Lo indecible no es lo vedado a la palabra, sino aquello que provoca nuestro discurso. Pero, en ocasiones, la naturaleza de este habla se ve indefectiblemente abocada a la metáfora –o quizás ocurra en todo caso y lo hayamos olvidado–. Sea como fuere, parece que la música responde al gesto con cierta asiduidad. A la manera del animal berrendo, imagen y análisis se prestan apoyo mutuo con un objetivo diáfano: rozar, siquiera al bies, siquiera in effigie, el misterio inescrutable. Pues bien, dentro del apartado concerniente a la batuta, toda una serie de analogías gozan ya de lugar privilegiado en el plexo descriptivo: conductor, líder, director, auriga, maestro… Al socaire del programa que aquí nos ocupa –y concediendo la licencia propia del que imagina– podemos añadir dos al catálogo: emperador y Übermensch. ¿O se trata de un vínculo imposible? De ningún modo; Esa-Pekka Salonen nos lo ha demostrado.
La obra encargada de inaugurar tamaño ejercicio: el Concierto para piano núm. 5 de Beethoven. Si nos remontamos al Principado de Augusto, recordaremos que la virtus del Emperador residió en combinar con la dosis justa el principio ductus y el principio legalitas. Y precisamente esto –mutatis mutandis y en colaboración irreprochable con Pierre-Laurent Aimard y la Philharmonia Orchestra– es lo que se propuso para la coyuntura el avezado compositor finlandés. Sin duda todo un reto, máxime teniendo en consideración lo sofisticado de la página, acmé pianístico de la producción beethoveniana.

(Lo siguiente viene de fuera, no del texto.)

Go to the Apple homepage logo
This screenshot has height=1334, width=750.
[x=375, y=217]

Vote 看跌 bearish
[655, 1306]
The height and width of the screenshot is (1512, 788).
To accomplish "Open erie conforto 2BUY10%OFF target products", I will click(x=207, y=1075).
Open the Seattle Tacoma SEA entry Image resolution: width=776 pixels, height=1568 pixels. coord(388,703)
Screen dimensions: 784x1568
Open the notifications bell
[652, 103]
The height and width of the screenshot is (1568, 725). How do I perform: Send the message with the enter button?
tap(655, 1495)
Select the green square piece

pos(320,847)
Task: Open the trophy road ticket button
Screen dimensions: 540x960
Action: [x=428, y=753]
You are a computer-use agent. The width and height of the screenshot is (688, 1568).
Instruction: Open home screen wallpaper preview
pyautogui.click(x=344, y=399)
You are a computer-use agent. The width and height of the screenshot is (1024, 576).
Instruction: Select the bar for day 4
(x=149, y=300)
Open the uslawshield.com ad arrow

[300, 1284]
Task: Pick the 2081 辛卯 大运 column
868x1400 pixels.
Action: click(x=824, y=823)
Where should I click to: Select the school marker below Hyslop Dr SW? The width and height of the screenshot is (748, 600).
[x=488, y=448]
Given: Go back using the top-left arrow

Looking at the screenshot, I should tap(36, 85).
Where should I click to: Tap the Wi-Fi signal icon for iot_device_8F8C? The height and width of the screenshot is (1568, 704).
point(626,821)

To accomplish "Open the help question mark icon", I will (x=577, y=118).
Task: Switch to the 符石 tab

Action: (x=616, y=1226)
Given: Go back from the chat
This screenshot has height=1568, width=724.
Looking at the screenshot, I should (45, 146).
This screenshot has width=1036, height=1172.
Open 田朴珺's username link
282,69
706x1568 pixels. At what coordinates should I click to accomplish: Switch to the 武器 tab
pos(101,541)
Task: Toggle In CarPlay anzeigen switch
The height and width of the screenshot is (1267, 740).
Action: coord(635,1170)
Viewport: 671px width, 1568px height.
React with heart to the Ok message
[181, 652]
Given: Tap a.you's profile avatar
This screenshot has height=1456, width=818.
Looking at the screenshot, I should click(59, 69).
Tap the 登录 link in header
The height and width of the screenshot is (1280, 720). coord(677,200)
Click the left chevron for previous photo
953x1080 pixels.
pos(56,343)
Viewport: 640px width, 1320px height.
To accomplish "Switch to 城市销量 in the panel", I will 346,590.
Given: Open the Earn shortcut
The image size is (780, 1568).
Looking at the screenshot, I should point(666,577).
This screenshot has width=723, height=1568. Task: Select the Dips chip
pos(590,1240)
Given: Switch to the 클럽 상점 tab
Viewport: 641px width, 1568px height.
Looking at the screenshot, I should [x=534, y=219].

Salonen, que asume al frente de la mítica formación británica titularidad y consejo artístico desde la temporada 2008/2009, desató con un gesto eléctrico los fastuosos acordes iniciales del Allegro. Energía, pompa y sobriedad –sí, semejante cóctel es posible–: tres elementos que constituirían la tónica dominante en lo que restaba de movimiento. Cuerda y metal se elevaron por encima del contrapunto reservado a maderas y entablaron una conversación in crescendo, generando también espacios para la fantasía –el engarce con Aimard siempre perfecto– y la tensión dramática. El Adagio un poco mosso cambió radicalmente de dinámica. Solista y orquesta tejieron esa urdimbre cristalina, mansa y solemne propia de la nocturnidad. Cada macillo del piano producía al impactar una superficie trémula, como aquella que describiera Espronceda para el rielar de la luna, y el hechizo se prolongó hasta la danza del Rondo: Allegro ma non troppo. Entonces, el tutti aunó fuerzas y nada pudo frenar una clausura majestuosa, que no perdió estabilidad rítmica y encontró en todo momento la referencia segura y amplia que manaba desde el podio. Hasta aquí, la balanza se decantó claramente en favor del visaje imperial.